(Stored entries)
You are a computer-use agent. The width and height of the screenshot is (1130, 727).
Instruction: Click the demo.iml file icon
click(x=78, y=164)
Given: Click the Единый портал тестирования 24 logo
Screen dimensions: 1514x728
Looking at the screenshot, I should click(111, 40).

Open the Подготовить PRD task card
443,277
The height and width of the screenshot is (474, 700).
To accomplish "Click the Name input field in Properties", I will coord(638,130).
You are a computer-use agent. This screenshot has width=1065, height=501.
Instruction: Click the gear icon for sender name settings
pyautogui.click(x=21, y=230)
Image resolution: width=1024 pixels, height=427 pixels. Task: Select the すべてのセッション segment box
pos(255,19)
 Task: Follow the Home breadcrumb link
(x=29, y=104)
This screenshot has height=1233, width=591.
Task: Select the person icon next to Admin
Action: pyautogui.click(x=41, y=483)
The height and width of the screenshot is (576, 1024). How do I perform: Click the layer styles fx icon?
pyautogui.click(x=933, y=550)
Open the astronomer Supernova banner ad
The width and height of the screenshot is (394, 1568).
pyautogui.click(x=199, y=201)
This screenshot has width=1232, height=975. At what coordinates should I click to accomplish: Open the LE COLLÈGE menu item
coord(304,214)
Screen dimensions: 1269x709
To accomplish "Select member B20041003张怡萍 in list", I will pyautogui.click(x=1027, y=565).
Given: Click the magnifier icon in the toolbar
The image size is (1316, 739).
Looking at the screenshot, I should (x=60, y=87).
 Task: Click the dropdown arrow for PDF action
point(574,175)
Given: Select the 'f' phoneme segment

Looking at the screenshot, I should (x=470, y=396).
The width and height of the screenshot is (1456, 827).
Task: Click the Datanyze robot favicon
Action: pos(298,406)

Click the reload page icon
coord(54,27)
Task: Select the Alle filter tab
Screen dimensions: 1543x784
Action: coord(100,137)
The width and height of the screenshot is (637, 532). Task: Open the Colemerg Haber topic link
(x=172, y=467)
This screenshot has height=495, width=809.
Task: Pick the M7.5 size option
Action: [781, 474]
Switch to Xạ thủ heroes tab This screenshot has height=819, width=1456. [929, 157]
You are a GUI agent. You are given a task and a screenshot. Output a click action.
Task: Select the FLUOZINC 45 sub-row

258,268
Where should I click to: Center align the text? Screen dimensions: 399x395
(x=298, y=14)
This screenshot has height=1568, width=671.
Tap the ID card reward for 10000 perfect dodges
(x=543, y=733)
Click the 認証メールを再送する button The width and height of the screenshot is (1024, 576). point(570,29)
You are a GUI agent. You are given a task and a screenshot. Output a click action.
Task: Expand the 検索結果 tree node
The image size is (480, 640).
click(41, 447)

ASSIGNMENT –
From the first line to the last, retype the records exactly as they stand above.

ANSWER SECTION –
You are a computer-use agent. The width and height of the screenshot is (1130, 727).
Instruction: Click the demo.iml file icon
click(x=78, y=164)
Given: Click the Единый портал тестирования 24 logo
Screen dimensions: 1514x728
Looking at the screenshot, I should click(111, 40).

Open the Подготовить PRD task card
443,277
The height and width of the screenshot is (474, 700).
To accomplish "Click the Name input field in Properties", I will coord(638,130).
You are a computer-use agent. This screenshot has width=1065, height=501.
Instruction: Click the gear icon for sender name settings
pyautogui.click(x=21, y=230)
Image resolution: width=1024 pixels, height=427 pixels. Task: Select the すべてのセッション segment box
pos(255,19)
 Task: Follow the Home breadcrumb link
(x=29, y=104)
This screenshot has height=1233, width=591.
Task: Select the person icon next to Admin
Action: pyautogui.click(x=41, y=483)
The height and width of the screenshot is (576, 1024). How do I perform: Click the layer styles fx icon?
pyautogui.click(x=933, y=550)
Open the astronomer Supernova banner ad
The width and height of the screenshot is (394, 1568).
pyautogui.click(x=199, y=201)
This screenshot has width=1232, height=975. At what coordinates should I click to accomplish: Open the LE COLLÈGE menu item
coord(304,214)
Screen dimensions: 1269x709
To accomplish "Select member B20041003张怡萍 in list", I will pyautogui.click(x=1027, y=565).
Given: Click the magnifier icon in the toolbar
The image size is (1316, 739).
Looking at the screenshot, I should (x=60, y=87).
 Task: Click the dropdown arrow for PDF action
point(574,175)
Given: Select the 'f' phoneme segment

Looking at the screenshot, I should (x=470, y=396).
The width and height of the screenshot is (1456, 827).
Task: Click the Datanyze robot favicon
Action: pos(298,406)

Click the reload page icon
coord(54,27)
Task: Select the Alle filter tab
Screen dimensions: 1543x784
Action: coord(100,137)
The width and height of the screenshot is (637, 532). Task: Open the Colemerg Haber topic link
(x=172, y=467)
This screenshot has height=495, width=809.
Task: Pick the M7.5 size option
Action: [781, 474]
Switch to Xạ thủ heroes tab This screenshot has height=819, width=1456. [929, 157]
You are a GUI agent. You are given a task and a screenshot. Output a click action.
Task: Select the FLUOZINC 45 sub-row

258,268
Where should I click to: Center align the text? Screen dimensions: 399x395
(x=298, y=14)
This screenshot has height=1568, width=671.
Tap the ID card reward for 10000 perfect dodges
(x=543, y=733)
Click the 認証メールを再送する button The width and height of the screenshot is (1024, 576). point(570,29)
You are a GUI agent. You are given a task and a screenshot. Output a click action.
Task: Expand the 検索結果 tree node
The image size is (480, 640).
click(41, 447)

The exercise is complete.